◆ DIRECTIONS ◆
Update the records below by changing each "icon" to "button" and leaving everything else as it is.

◆ RECORDS TO USE ◆

##############################

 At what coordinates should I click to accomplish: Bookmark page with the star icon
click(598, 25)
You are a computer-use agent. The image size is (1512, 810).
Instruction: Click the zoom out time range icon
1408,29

##############################

◆ FULL ANSWER ◆
 At what coordinates should I click to accomplish: Bookmark page with the star button
click(598, 25)
You are a computer-use agent. The image size is (1512, 810).
Instruction: Click the zoom out time range button
1408,29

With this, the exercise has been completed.